As Kane prepares for international duty with Argentina, Keane will spend the start of this week at Champney Springs in Leicestershire, one of 45 players taking part in the PFA’s 12-week pre-season camp.
The initiative, now in its third year, aims to create a competitive environment for players who are out of contract and looking to find a new club.
At 33, Keane feels he has “a few years left” and has not given up hope of adding to his five senior Republic of Ireland caps, turning the tables on twin brother Michael by playing youth football for England and senior football for the country where his father was born.
“A couple of guys I know attended camp last season and spoke very highly of it,” Keane said.
“I almost feel like I’m part of the team and we’re leaving for pre-season training. There are so many personnel here: medical, coaching, administrative, media.”
“It’s quite competitive here and there are seven or eight games so clubs can see how you play. There’s an app that clubs can sign up for. It’s like the PFA transfer list – all our training data goes on it. Clubs can contact us directly so hopefully if you go somewhere you can get in straight away.”
Keen feels quite at peace with his situation. He was already out of contract once, in 2020, when Covid hit and Ipswich decided they did not want to exercise a one-year option due to the financial uncertainty at the time.
Keane eventually returned to Wigan, one of eight clubs he played for during his career, making 335 senior appearances and scoring 85 goals to date.

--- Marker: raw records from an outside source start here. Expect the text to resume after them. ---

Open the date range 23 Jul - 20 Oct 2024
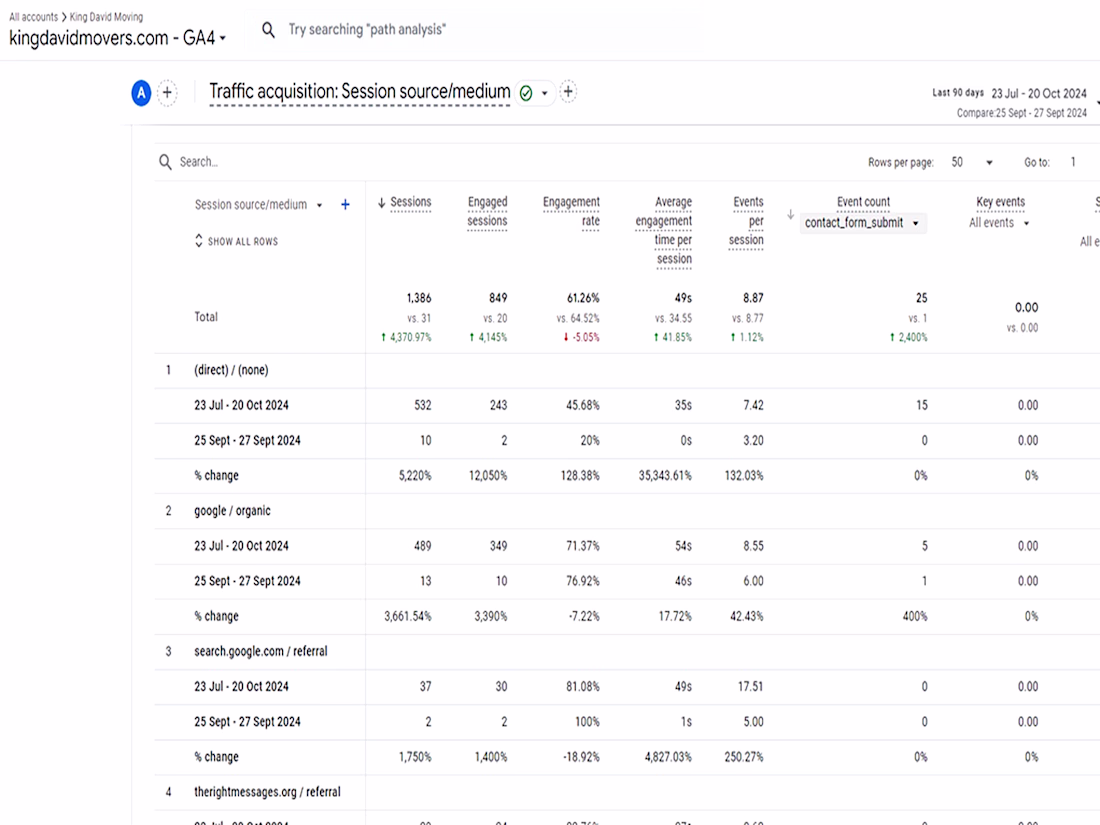This screenshot has width=1100, height=825. (1038, 93)
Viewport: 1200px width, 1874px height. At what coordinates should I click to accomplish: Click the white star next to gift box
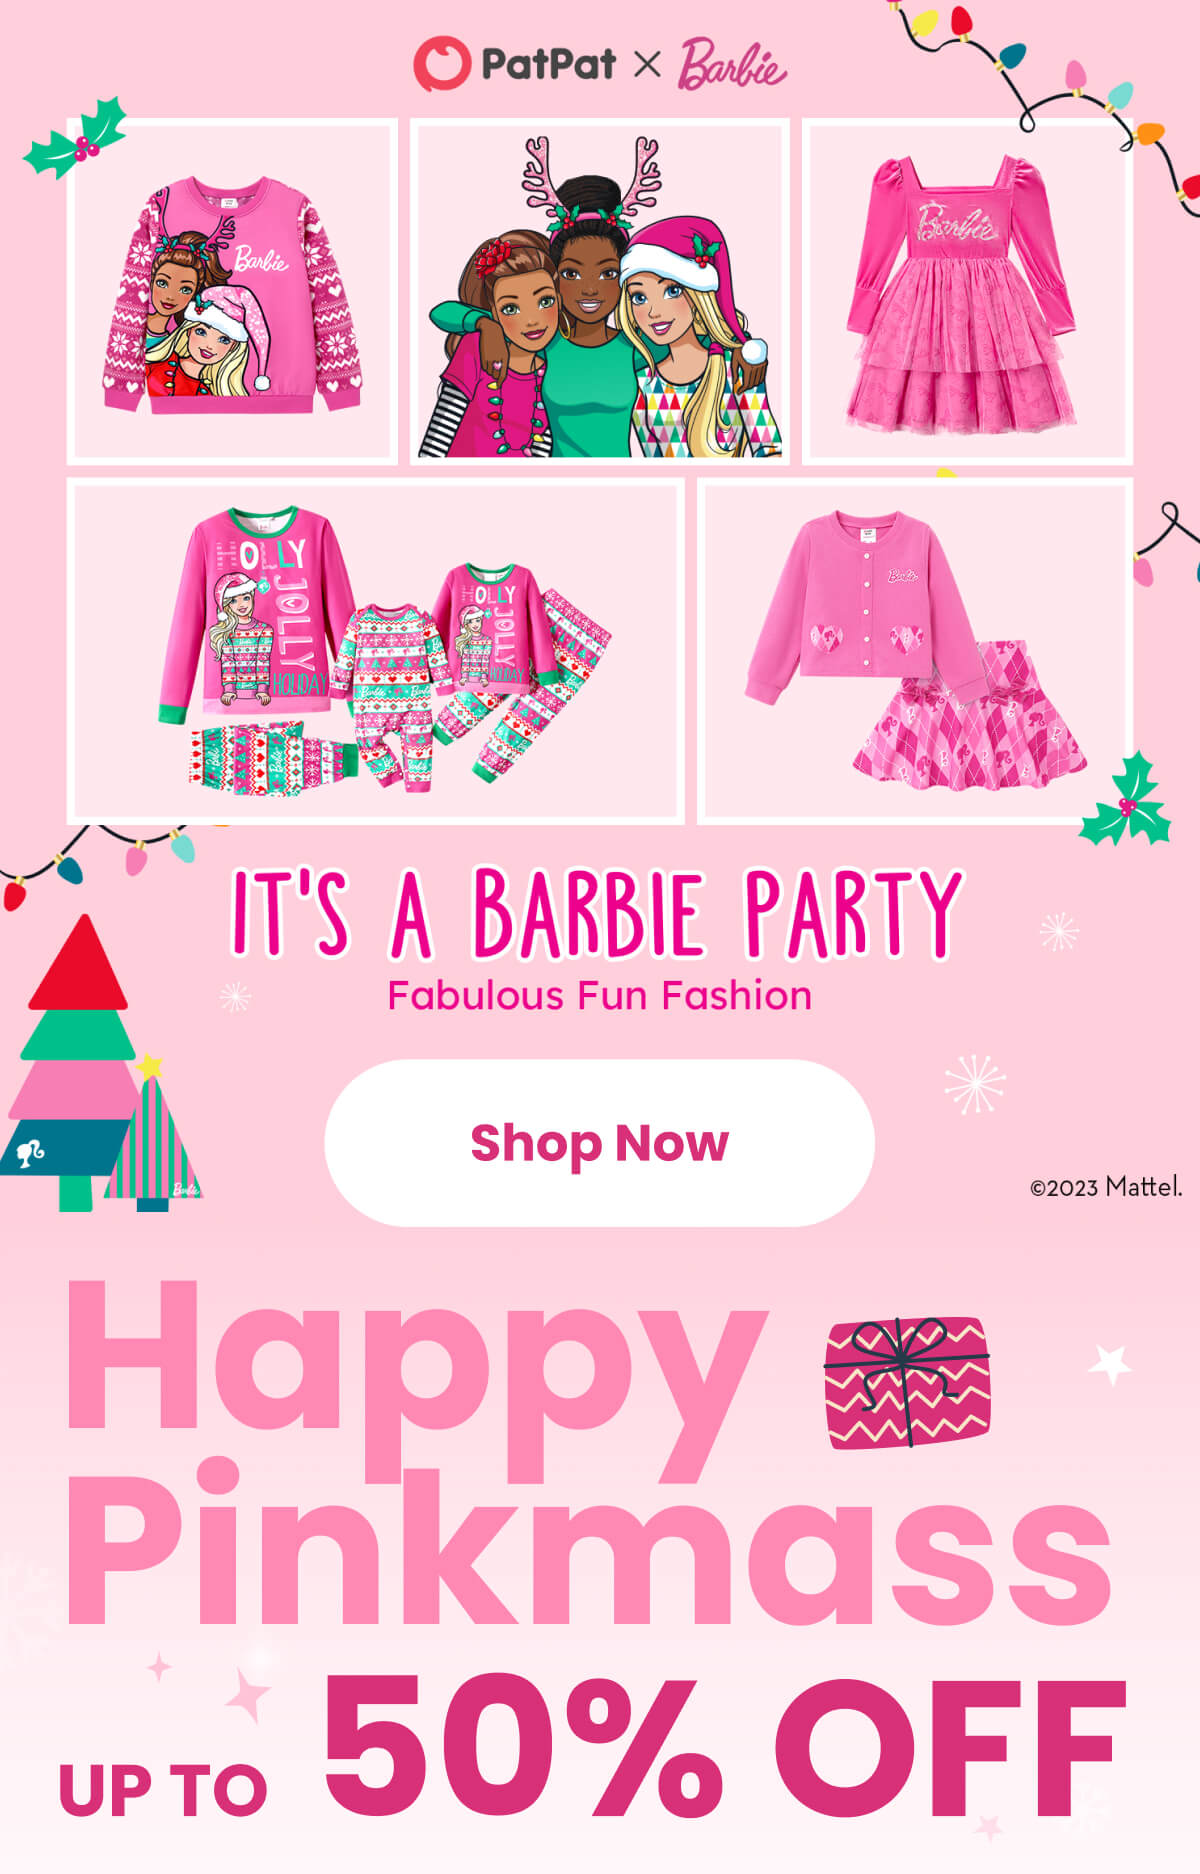coord(1110,1363)
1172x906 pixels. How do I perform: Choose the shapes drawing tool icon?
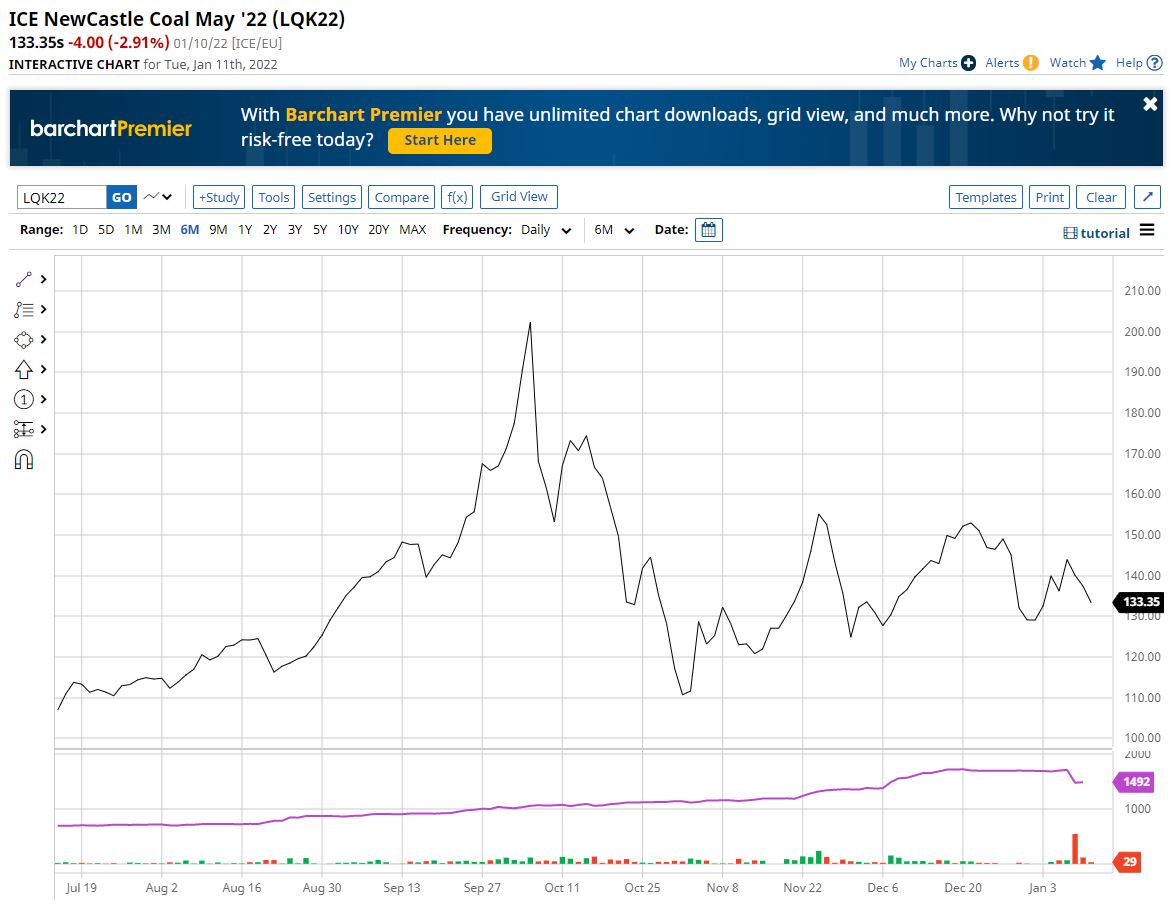click(x=24, y=340)
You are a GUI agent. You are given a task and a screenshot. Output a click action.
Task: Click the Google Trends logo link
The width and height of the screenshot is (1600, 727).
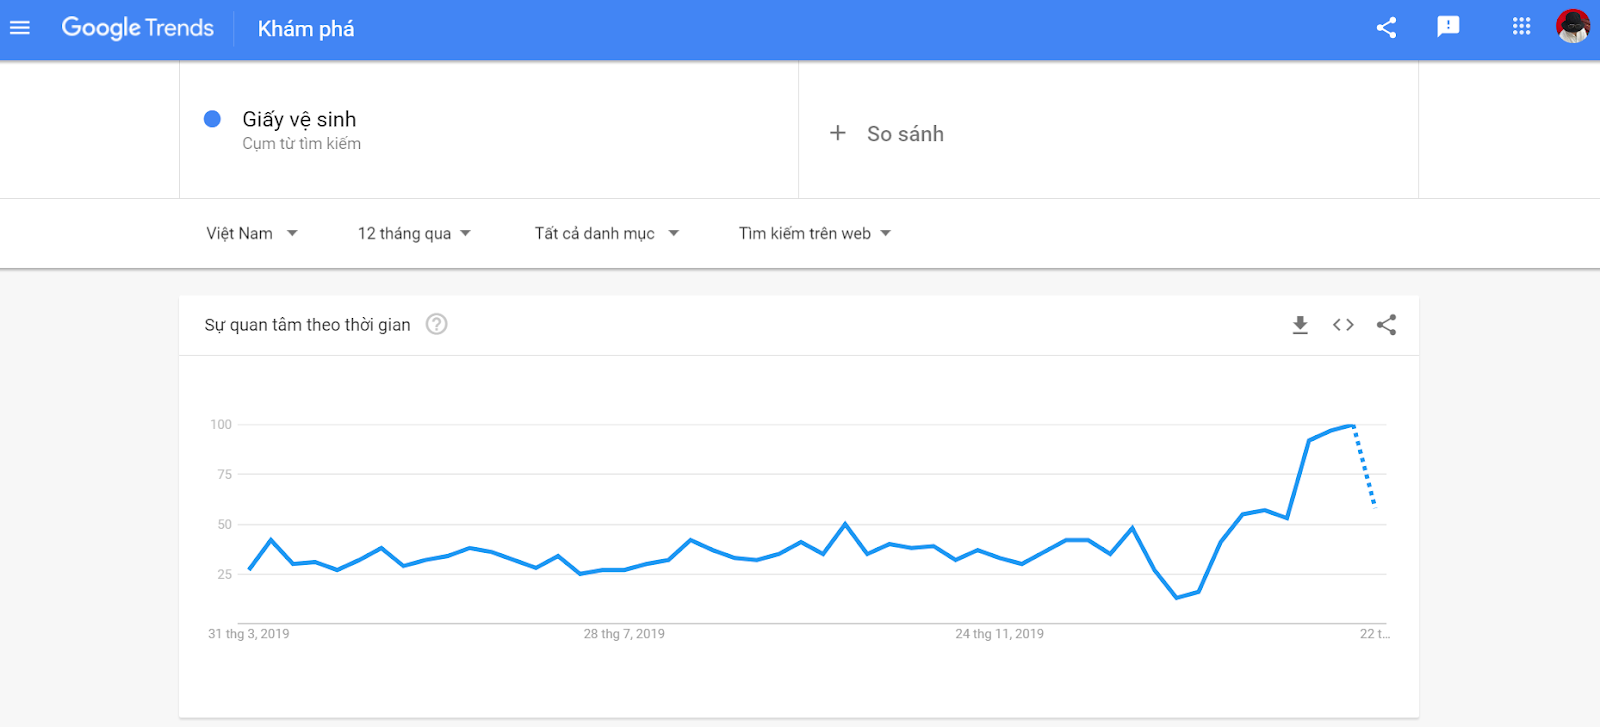point(138,28)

This was also the period when he changed his mental approach to the game.
This first devastating ACL injury would have been quite serious. But he also “torn his groin” in United’s FA Cup tie with Shrewsbury in February 2016.
It meant 17-year-old Marcus Rashford, not Keane, was on the bench for the Europa League match against Midtjylland three days later when Anthony Martial was injured in the warm-up and forced to withdraw.
Given his Louis van Gaal debut, Rashford scored twice and then added two more goals in the subsequent Premier League game against Arsenal.
“I went to America for the operation, landed in Philadelphia, turned on the phone and saw that he had scored two more,” Keane says.
At 23, Keane knew that day was the end for him at United; a club that he and his family supported and where he was confident he would become a first-team player.
Things got worse.
“It was hard to accept, but I needed to move on. I got a good move to Hull, who had just been promoted to the Premier League,” Keane said.
In his sixth game he suffered another anterior cruciate ligament injury and was sidelined for 14 months.
“It was devastating,” he said. “I missed the whole season and we were relegated. A lot of the young guys were still making good moves: Harry Maguire went to Leicester, Andy Robertson to Liverpool, Sam Clucas to Swansea.